In summary, this function fetches news articles from NewsAPI based on a specified query, extracts relevant information from the API response, and yields details about the top articles. It also includes error handling to raise an exception if the NewsAPI request is unsuccessful.

5. project.py is_paragraph():

If the number of words in the text (obtained by splitting the text using whitespaces) is greater than 15, the function immediately returns True, indicating that the text is considered long.

If the word count condition is not met, the function proceeds to check the number of sentence-ending punctuation marks (., !, ?). It uses a regular expression ([.?!]) to find occurrences of these punctuation marks. The pattern (?:[ \w]|$) is a non-capturing group that matches either a space followed by a word character or the end of the string. The result is a list of matches representing potential sentence endings.

If the number of such matches is greater than 3, the function returns True, indicating that the text is considered long.

In summary, the function uses a combination of word count and sentence structure checks to determine whether a given text is considered "long" based on certain criteria. The specific criteria used here are a word count greater than 15 or having more than 3 potential sentence endings.

6. app.py find():

This Flask route handles the logic for finding news articles related to a given topic. First, it retrieves the value of the "topic" field from the form submitted in the POST request. This assumes that there is an HTML form with an input field named "topic."

It then iterates over news articles related to the specified topic obtained from the find_news function. The details of this function are not provided, but it is assumed to return a list of tuples containing article information (title, source, URL).

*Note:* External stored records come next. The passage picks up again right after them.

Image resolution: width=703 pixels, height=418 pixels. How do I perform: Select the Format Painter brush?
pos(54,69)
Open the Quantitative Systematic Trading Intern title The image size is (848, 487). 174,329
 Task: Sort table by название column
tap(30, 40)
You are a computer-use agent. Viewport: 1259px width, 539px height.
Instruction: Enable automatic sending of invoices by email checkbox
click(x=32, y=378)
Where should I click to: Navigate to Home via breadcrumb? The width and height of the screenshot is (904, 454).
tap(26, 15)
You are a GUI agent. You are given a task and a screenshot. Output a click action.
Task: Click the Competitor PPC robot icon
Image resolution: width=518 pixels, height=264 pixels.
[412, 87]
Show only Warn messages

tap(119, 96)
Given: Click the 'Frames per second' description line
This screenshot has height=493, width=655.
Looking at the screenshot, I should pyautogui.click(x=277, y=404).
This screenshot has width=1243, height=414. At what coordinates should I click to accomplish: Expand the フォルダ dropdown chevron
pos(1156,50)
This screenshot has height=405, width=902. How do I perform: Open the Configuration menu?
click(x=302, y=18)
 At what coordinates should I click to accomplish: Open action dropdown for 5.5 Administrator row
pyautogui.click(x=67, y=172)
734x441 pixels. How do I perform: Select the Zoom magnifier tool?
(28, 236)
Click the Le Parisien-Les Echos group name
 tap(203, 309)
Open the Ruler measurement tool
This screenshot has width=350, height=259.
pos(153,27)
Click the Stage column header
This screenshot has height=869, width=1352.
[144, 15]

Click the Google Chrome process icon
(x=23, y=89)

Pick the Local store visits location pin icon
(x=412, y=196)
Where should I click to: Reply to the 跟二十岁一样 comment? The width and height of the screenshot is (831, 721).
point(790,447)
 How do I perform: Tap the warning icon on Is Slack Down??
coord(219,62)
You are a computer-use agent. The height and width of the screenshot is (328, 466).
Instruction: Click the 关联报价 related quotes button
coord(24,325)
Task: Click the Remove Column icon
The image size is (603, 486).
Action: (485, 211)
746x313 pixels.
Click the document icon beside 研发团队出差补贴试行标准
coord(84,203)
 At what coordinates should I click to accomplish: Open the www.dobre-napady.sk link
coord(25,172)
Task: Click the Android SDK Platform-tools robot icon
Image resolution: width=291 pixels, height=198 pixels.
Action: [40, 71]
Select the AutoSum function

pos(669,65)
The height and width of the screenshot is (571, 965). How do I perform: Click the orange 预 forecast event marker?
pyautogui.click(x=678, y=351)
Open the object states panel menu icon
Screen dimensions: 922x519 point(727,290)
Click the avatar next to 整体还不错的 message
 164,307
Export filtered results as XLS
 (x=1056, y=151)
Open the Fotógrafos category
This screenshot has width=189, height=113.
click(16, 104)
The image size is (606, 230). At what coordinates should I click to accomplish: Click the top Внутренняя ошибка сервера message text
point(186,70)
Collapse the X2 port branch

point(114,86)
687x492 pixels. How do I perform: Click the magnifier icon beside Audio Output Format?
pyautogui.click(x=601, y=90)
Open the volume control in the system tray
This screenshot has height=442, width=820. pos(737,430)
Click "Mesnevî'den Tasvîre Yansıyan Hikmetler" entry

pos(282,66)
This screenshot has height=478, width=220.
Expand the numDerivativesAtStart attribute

Next, it iterates over paragraphs of text obtained by scraping the content of the article's URL. The scraping function is assumed to provide this functionality.

After accumulating paragraphs into a payload for summarization, If a certain number of paragraphs (determined by sum_every_n) have been accumulated, a summarization query is made using the inference function, and the result is appended to the overall summary.

In summary, this route takes a user-submitted topic, finds related news articles, scrapes and summarizes the content of those articles, and then renders a template to display the articles along with their summaries.

7. app.py summary():

This Flask route handles the summarization of the content from a given URL. It first retrieves the URL from the form submitted in the request. This assumes that there is an HTML form with an input field named "url.".

This function then iterates over paragraphs of text obtained by scraping the content of the provided URL. The scraping function is assumed to provide this functionality.

After filtering out non-paragraph text, it accumulates paragraphs into a payload for summarization. If a certain number of paragraphs (determined by sum_every_n) have been accumulated, a summarization query is made using the inference function, and the result is appended to the overall summary. The loop breaks if the maximum number of paragraphs (max_n_paragraph) is reached.

In summary, this route takes a user-submitted URL, scrapes and summarizes the content of the provided URL, and then renders a template to display the original URL and its summary.